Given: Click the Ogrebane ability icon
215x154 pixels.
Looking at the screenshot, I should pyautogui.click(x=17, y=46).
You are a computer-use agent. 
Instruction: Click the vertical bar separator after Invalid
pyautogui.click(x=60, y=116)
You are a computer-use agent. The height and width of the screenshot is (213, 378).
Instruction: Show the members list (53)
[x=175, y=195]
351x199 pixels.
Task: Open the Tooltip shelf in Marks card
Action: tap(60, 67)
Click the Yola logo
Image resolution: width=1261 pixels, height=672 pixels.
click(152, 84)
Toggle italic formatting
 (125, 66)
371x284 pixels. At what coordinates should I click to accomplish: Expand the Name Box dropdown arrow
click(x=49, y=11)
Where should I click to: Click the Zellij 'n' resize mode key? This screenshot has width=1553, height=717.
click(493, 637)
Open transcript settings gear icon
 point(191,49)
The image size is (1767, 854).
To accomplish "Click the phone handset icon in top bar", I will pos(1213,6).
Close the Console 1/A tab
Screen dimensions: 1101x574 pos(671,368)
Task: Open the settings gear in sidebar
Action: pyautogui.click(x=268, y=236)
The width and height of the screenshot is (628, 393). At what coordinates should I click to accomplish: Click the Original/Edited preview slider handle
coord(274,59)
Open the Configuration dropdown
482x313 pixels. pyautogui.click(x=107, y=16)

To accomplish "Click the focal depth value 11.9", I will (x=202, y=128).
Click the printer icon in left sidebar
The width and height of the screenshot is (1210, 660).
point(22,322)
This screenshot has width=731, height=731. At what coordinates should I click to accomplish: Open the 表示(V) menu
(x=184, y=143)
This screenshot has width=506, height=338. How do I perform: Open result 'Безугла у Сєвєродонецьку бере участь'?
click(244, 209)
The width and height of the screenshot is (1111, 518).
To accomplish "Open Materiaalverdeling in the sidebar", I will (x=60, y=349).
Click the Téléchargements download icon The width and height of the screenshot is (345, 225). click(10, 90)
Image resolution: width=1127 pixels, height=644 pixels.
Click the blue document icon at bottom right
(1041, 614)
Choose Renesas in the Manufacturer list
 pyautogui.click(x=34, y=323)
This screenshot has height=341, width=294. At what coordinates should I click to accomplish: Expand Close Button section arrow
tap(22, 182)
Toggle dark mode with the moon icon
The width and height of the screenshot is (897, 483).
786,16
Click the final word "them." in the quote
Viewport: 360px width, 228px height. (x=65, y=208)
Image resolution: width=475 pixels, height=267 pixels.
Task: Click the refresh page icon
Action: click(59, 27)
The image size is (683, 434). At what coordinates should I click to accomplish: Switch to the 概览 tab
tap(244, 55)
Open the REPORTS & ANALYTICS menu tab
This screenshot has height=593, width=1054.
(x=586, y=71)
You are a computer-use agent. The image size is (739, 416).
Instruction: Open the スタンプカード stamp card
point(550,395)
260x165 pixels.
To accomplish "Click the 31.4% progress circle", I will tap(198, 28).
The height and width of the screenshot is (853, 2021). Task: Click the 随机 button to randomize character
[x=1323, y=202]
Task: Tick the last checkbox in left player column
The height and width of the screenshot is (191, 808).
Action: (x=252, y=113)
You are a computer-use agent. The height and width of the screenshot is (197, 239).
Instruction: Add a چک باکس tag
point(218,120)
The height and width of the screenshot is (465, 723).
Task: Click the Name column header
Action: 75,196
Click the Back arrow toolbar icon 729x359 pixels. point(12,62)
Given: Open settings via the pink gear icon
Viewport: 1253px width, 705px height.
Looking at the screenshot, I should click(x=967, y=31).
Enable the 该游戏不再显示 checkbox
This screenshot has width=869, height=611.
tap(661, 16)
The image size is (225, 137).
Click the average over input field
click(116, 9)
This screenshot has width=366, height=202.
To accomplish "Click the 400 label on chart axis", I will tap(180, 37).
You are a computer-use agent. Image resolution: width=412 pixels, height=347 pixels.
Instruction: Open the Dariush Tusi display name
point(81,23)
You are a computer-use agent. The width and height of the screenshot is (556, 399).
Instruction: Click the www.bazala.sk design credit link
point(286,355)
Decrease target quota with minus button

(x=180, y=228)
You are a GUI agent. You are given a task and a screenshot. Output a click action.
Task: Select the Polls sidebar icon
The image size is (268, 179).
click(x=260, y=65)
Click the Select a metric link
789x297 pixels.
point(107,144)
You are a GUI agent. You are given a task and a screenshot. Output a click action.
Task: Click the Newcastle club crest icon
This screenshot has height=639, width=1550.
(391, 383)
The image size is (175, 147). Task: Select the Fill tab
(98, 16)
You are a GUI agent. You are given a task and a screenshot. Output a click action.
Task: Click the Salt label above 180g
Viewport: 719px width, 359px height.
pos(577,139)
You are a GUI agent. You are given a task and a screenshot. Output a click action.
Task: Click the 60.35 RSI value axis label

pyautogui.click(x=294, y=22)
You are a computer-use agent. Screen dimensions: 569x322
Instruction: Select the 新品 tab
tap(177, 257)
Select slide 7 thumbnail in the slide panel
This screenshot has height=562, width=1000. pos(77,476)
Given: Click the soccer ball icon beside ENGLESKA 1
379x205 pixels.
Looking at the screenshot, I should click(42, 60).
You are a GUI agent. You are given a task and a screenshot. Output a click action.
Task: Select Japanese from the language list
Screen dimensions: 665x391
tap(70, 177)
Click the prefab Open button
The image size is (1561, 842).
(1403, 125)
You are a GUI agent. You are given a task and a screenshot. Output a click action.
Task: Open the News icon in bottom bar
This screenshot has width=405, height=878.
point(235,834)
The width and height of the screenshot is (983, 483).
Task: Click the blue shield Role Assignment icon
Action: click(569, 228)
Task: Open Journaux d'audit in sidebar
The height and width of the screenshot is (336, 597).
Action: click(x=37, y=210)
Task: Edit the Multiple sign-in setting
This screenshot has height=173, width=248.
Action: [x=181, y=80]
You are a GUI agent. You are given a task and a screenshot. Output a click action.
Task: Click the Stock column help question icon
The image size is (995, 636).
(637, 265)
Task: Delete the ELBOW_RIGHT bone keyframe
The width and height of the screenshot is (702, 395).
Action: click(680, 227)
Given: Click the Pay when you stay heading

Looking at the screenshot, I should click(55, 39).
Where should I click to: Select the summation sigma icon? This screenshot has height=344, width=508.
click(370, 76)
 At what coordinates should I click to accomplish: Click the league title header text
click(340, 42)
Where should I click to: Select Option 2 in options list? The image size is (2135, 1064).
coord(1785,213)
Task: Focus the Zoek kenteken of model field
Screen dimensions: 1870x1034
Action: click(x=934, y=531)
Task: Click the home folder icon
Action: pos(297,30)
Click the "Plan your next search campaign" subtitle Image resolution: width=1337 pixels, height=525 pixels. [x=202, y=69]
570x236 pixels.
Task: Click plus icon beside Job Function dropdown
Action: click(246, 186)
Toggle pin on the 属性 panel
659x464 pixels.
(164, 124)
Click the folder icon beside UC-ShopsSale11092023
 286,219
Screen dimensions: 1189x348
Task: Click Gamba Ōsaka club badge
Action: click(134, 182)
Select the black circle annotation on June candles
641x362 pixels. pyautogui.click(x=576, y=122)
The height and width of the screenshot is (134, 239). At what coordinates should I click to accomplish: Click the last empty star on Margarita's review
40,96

____________________

» WHAT IS NEEDED
Print the listing above again line for line, leaving nothing out and changing nothing.

» RESPONSE TO THIS EXERCISE
Given: Click the Ogrebane ability icon
215x154 pixels.
Looking at the screenshot, I should pyautogui.click(x=17, y=46).
You are a computer-use agent. 
Instruction: Click the vertical bar separator after Invalid
pyautogui.click(x=60, y=116)
You are a computer-use agent. The height and width of the screenshot is (213, 378).
Instruction: Show the members list (53)
[x=175, y=195]
351x199 pixels.
Task: Open the Tooltip shelf in Marks card
Action: tap(60, 67)
Click the Yola logo
Image resolution: width=1261 pixels, height=672 pixels.
click(152, 84)
Toggle italic formatting
 (125, 66)
371x284 pixels. At what coordinates should I click to accomplish: Expand the Name Box dropdown arrow
click(x=49, y=11)
Where should I click to: Click the Zellij 'n' resize mode key? This screenshot has width=1553, height=717.
click(493, 637)
Open transcript settings gear icon
 point(191,49)
The image size is (1767, 854).
To accomplish "Click the phone handset icon in top bar", I will pos(1213,6).
Close the Console 1/A tab
Screen dimensions: 1101x574 pos(671,368)
Task: Open the settings gear in sidebar
Action: pyautogui.click(x=268, y=236)
The width and height of the screenshot is (628, 393). At what coordinates should I click to accomplish: Click the Original/Edited preview slider handle
coord(274,59)
Open the Configuration dropdown
482x313 pixels. pyautogui.click(x=107, y=16)

To accomplish "Click the focal depth value 11.9", I will (x=202, y=128).
Click the printer icon in left sidebar
The width and height of the screenshot is (1210, 660).
point(22,322)
This screenshot has width=731, height=731. At what coordinates should I click to accomplish: Open the 表示(V) menu
(x=184, y=143)
This screenshot has width=506, height=338. How do I perform: Open result 'Безугла у Сєвєродонецьку бере участь'?
click(244, 209)
The width and height of the screenshot is (1111, 518).
To accomplish "Open Materiaalverdeling in the sidebar", I will (x=60, y=349).
Click the Téléchargements download icon The width and height of the screenshot is (345, 225). click(10, 90)
Image resolution: width=1127 pixels, height=644 pixels.
Click the blue document icon at bottom right
(1041, 614)
Choose Renesas in the Manufacturer list
 pyautogui.click(x=34, y=323)
This screenshot has height=341, width=294. At what coordinates should I click to accomplish: Expand Close Button section arrow
tap(22, 182)
Toggle dark mode with the moon icon
The width and height of the screenshot is (897, 483).
786,16
Click the final word "them." in the quote
Viewport: 360px width, 228px height. (x=65, y=208)
Image resolution: width=475 pixels, height=267 pixels.
Task: Click the refresh page icon
Action: click(59, 27)
The image size is (683, 434). At what coordinates should I click to accomplish: Switch to the 概览 tab
tap(244, 55)
Open the REPORTS & ANALYTICS menu tab
This screenshot has height=593, width=1054.
(x=586, y=71)
You are a computer-use agent. The image size is (739, 416).
Instruction: Open the スタンプカード stamp card
point(550,395)
260x165 pixels.
To accomplish "Click the 31.4% progress circle", I will tap(198, 28).
The height and width of the screenshot is (853, 2021). Task: Click the 随机 button to randomize character
[x=1323, y=202]
Task: Tick the last checkbox in left player column
The height and width of the screenshot is (191, 808).
Action: (x=252, y=113)
You are a computer-use agent. The height and width of the screenshot is (197, 239).
Instruction: Add a چک باکس tag
point(218,120)
The height and width of the screenshot is (465, 723).
Task: Click the Name column header
Action: 75,196
Click the Back arrow toolbar icon 729x359 pixels. point(12,62)
Given: Open settings via the pink gear icon
Viewport: 1253px width, 705px height.
Looking at the screenshot, I should click(x=967, y=31).
Enable the 该游戏不再显示 checkbox
This screenshot has width=869, height=611.
tap(661, 16)
The image size is (225, 137).
Click the average over input field
click(116, 9)
This screenshot has width=366, height=202.
To accomplish "Click the 400 label on chart axis", I will tap(180, 37).
You are a computer-use agent. Image resolution: width=412 pixels, height=347 pixels.
Instruction: Open the Dariush Tusi display name
point(81,23)
You are a computer-use agent. The width and height of the screenshot is (556, 399).
Instruction: Click the www.bazala.sk design credit link
point(286,355)
Decrease target quota with minus button

(x=180, y=228)
You are a GUI agent. You are given a task and a screenshot. Output a click action.
Task: Select the Polls sidebar icon
The image size is (268, 179).
click(x=260, y=65)
Click the Select a metric link
789x297 pixels.
point(107,144)
You are a GUI agent. You are given a task and a screenshot. Output a click action.
Task: Click the Newcastle club crest icon
This screenshot has height=639, width=1550.
(391, 383)
The image size is (175, 147). Task: Select the Fill tab
(98, 16)
You are a GUI agent. You are given a task and a screenshot. Output a click action.
Task: Click the Salt label above 180g
Viewport: 719px width, 359px height.
pos(577,139)
You are a GUI agent. You are given a task and a screenshot. Output a click action.
Task: Click the 60.35 RSI value axis label

pyautogui.click(x=294, y=22)
You are a computer-use agent. Screen dimensions: 569x322
Instruction: Select the 新品 tab
tap(177, 257)
Select slide 7 thumbnail in the slide panel
This screenshot has height=562, width=1000. pos(77,476)
Given: Click the soccer ball icon beside ENGLESKA 1
379x205 pixels.
Looking at the screenshot, I should click(42, 60).
You are a GUI agent. You are given a task and a screenshot. Output a click action.
Task: Select Japanese from the language list
Screen dimensions: 665x391
tap(70, 177)
Click the prefab Open button
The image size is (1561, 842).
(1403, 125)
You are a GUI agent. You are given a task and a screenshot. Output a click action.
Task: Open the News icon in bottom bar
This screenshot has width=405, height=878.
point(235,834)
The width and height of the screenshot is (983, 483).
Task: Click the blue shield Role Assignment icon
Action: click(569, 228)
Task: Open Journaux d'audit in sidebar
The height and width of the screenshot is (336, 597).
Action: click(x=37, y=210)
Task: Edit the Multiple sign-in setting
This screenshot has height=173, width=248.
Action: [x=181, y=80]
You are a GUI agent. You are given a task and a screenshot. Output a click action.
Task: Click the Stock column help question icon
The image size is (995, 636).
(637, 265)
Task: Delete the ELBOW_RIGHT bone keyframe
The width and height of the screenshot is (702, 395).
Action: click(680, 227)
Given: Click the Pay when you stay heading

Looking at the screenshot, I should click(55, 39).
Where should I click to: Select the summation sigma icon? This screenshot has height=344, width=508.
click(370, 76)
 At what coordinates should I click to accomplish: Click the league title header text
click(340, 42)
Where should I click to: Select Option 2 in options list? The image size is (2135, 1064).
coord(1785,213)
Task: Focus the Zoek kenteken of model field
Screen dimensions: 1870x1034
Action: click(x=934, y=531)
Task: Click the home folder icon
Action: pos(297,30)
Click the "Plan your next search campaign" subtitle Image resolution: width=1337 pixels, height=525 pixels. [x=202, y=69]
570x236 pixels.
Task: Click plus icon beside Job Function dropdown
Action: click(246, 186)
Toggle pin on the 属性 panel
659x464 pixels.
(164, 124)
Click the folder icon beside UC-ShopsSale11092023
 286,219
Screen dimensions: 1189x348
Task: Click Gamba Ōsaka club badge
Action: click(134, 182)
Select the black circle annotation on June candles
641x362 pixels. pyautogui.click(x=576, y=122)
The height and width of the screenshot is (134, 239). At what coordinates should I click to accomplish: Click the last empty star on Margarita's review
40,96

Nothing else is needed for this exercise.